I think it's more a conscious decision to default to a CSPRNG unless you know better. If you know don't know the difference, a safer default means less problems.

EDIT: it's a similar situation to general purpose allocators. If you know you can use a simple one, it's orders of magnitude less code and complexity than a general one.

vlovich123

The Rust stdlib doesn’t come with a CSPRNG so the point is moot. On the other hand, if you’re rolling your own crypto you deserve what you get if you don’t know the difference between CSPRNG and PRNG & you can name them differently even (e.g. rand(), insecure_rand()).

glitchc

I'm not sure if this is possible. All systems do not have access to an entropy source of the same quality.

vlovich123

Then the CSPRNG API just wouldn’t be available (just the traits). There are plenty of platform-specific APIs available within the stdlib. The PRNG would always be available though.

portaltonowhere

I agree with his sentiments in the article. I love Rust as a PL, but the situation with certain crates and dependency trees is a bit of a nightmare IMO. It's certainly a trade off.

I recently ripped out the rand crate and replaced it with some much simpler code ported from a C++ codebase. Still does what I need it to do but way fewer LOC and way less complexity. Is it as flexible as what rand and related crates offer?
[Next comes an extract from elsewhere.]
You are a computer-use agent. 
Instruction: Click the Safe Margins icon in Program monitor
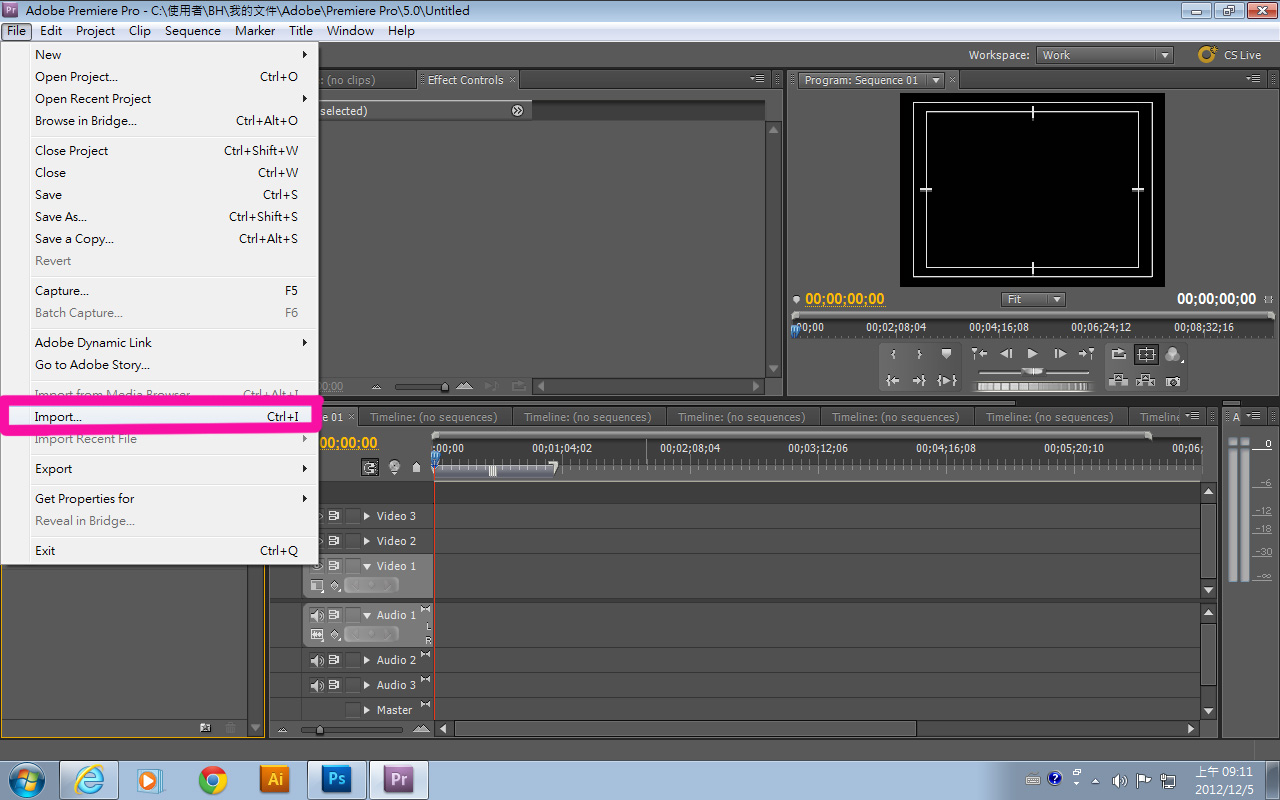[1146, 355]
Maybe not, but that flexibility comes at a cost.

Ygg2

I also disagree, first off rand is working on simplifying it. Plus out of those dependencies it's hard to see something I'd rather do myself than trust other people with.

Windows-sys is necessary for w Windows OS kernel, libc is similar thing for *Nix, cfg-if is necessary for specializing targets per OS, arch, or SIMD capabilities.

Biggest offender is honestly zerocopy-derive. Which pulls in most dependencies.

kstrauser

I love Armin’s blog. I don’t always agree with everything he says, but always come away with a new appreciation for his POV.

the_mitsuhiko

Thank you for that. I appreciate this.

dvh

    function rand() {
      return 4;
    }

cwmoore

    function rand() {
      return ++4++;
    }

malcolmgreaves

Does —release do tree shaking to remove unused code in the final executable?

the_mitsuhiko

Rust's compiler is very good at removing most unused code. You are however going to pay a lot for the compilation. In case of some of those common dependencies you are not infrequently ending up with them multiple times in your dependency tree since not all libraries move up to the latest version. For instance today I have three different versions of windows-sys in my dependency tree and three zerocopy versions.

malcolmgreaves

I see — thank you for the information!

Do you happen to also know if there is any ongoing work in rustc to make compilation faster for this situation?

I’m imagining that one could typecheck and then see if ASTs are used / unused and eliminate them before generating code. Maybe that would speed up compilation? Perhaps this is already being done.

the_mitsuhiko

Rust's compilation unit is an entire crate. There is not much that can be done here as far as I can tell without changing the compilation model. It's not like C++ where you can just compile individual object files. You really are hoping that the linker cleans it up.